“Mengkhawatirkan, 214 warga Bandarlampung terinfeksi HIV/AIDS.” Ini pernyataan di berita “214 Warga Bandarlampung Terinfeksi HIV/AIDS” (Pos Kota, 27/5-2011). Ini opini karena tidak ada penjabaran seperti apa kekhawatiran terkait dengan 214 penduduk Bandarlampung yang terdeteksi HIV/AIDS.
Ketika epidemi HIV sudah terdeteksi di seluruh permukaan Bumi yang diperlukan adalah memberikan informasi yang akurat tentang cara-cara penularan dan pencegahan HIV. Tapi, celakanya informasi, termasuk berita di media massa, tentang HIV/AIDS di Indonesia justru tidak akurat karena dibumbui dengan norma, moral dan agama.

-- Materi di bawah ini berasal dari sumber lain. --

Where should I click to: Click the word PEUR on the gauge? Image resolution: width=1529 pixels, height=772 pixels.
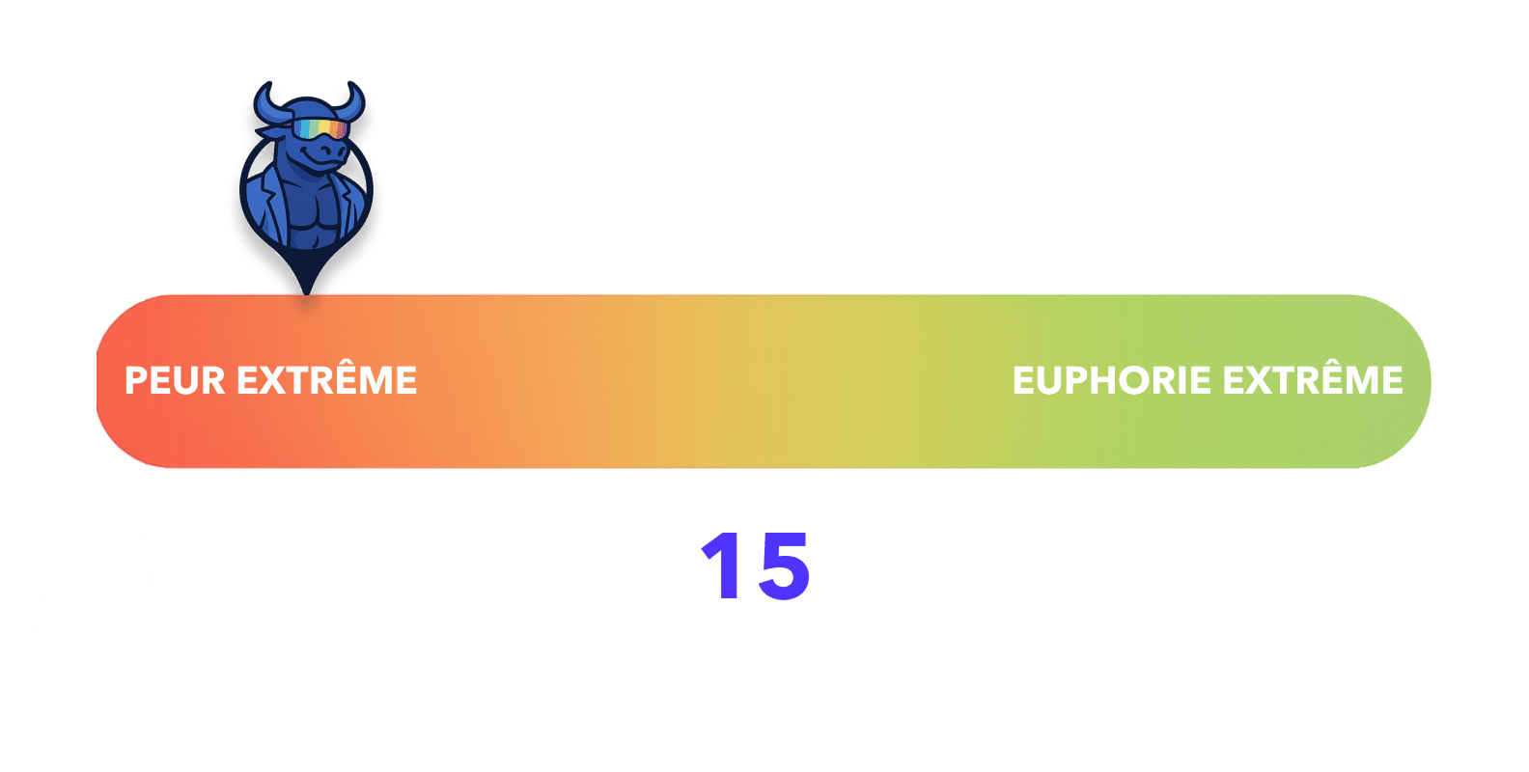tap(177, 380)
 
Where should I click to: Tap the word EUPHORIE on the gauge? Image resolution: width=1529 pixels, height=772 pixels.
tap(1112, 380)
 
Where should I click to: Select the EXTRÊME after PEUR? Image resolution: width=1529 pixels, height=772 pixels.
tap(327, 380)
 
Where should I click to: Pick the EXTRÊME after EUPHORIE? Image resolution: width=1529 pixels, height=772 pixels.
tap(1313, 380)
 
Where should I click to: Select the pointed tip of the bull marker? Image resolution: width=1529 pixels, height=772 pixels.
tap(306, 290)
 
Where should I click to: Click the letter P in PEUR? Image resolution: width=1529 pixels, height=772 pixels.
tap(136, 380)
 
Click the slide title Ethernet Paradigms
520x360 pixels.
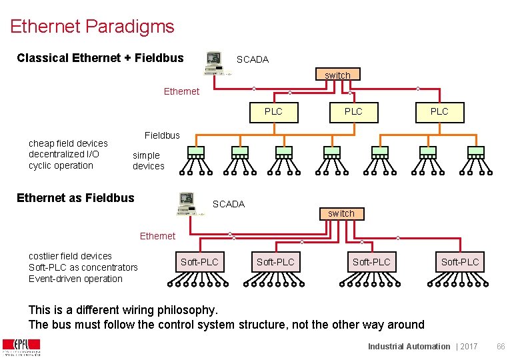[92, 27]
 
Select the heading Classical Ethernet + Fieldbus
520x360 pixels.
[100, 58]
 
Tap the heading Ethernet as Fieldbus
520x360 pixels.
[75, 197]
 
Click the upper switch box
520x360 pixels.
[337, 75]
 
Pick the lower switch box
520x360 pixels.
[341, 213]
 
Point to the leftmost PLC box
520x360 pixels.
[273, 111]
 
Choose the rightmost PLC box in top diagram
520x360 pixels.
[439, 111]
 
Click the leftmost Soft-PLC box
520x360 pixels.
[199, 262]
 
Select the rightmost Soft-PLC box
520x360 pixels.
[460, 262]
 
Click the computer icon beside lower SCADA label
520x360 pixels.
[187, 203]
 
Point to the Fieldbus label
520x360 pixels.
[162, 135]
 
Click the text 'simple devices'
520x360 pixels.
[147, 161]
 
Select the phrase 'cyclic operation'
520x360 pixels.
[61, 165]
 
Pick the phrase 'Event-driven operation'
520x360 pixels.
[75, 279]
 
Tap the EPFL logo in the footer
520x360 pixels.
[21, 347]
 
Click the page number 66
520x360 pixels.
[501, 346]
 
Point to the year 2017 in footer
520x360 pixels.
[469, 346]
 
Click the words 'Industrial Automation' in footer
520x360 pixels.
[409, 346]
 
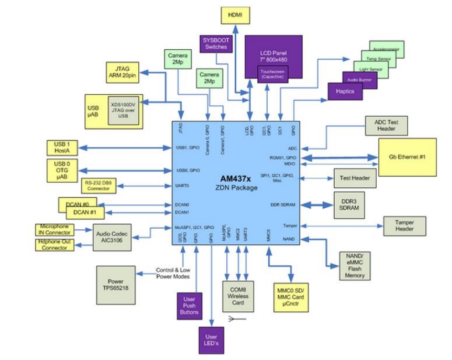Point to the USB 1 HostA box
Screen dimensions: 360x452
[63, 148]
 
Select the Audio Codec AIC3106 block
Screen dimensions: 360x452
[114, 237]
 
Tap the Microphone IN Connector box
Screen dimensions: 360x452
[54, 229]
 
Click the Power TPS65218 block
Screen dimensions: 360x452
[116, 285]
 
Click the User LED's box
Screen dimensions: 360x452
[211, 340]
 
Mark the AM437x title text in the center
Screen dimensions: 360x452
[237, 178]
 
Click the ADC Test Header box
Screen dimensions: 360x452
[387, 125]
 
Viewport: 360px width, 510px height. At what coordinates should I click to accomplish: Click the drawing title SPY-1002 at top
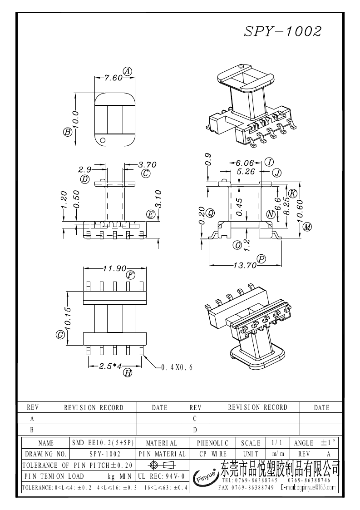point(283,31)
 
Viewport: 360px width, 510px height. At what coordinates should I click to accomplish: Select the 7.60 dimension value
point(113,78)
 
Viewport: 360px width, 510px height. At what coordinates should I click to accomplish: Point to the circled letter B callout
point(67,132)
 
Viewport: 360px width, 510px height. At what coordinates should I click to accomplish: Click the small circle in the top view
point(103,140)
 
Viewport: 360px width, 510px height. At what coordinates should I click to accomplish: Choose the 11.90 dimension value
point(114,268)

Akibatnya, banyak orang yang tidak menyadari dirinya sudah tertular HIV.
Seperti yang di Bandarlampung, kota dengan julukan ‘Tapis Berseri’ ini. Wartawan mementingkan angka (dalam jurnalistik disebut magnitude sebagai salah satu dari enam unsur layak berita) tapi tidak membumi. Artinya, angka itu tidak bicara banyak di tataran realitas sosial terkait penyebaran HIV.
Kasus kumulatif HIV/AIDS yang dilaporkan, dalam hal ini 214, tidak menggambarkan kasus riil di masyarakat karena epidemi HIV erat kaitannya dengan fenomena gunung es. Artinya, kasus yang terdeteksi (214) hanya puncak dari gunung es yang menyembul ke atas permukaan air laut. Sedangkan kasus yang sebenarnya di masyarakat adalah bongkahan es yang ada di bawah permukaan air laut (Lihat Gambar).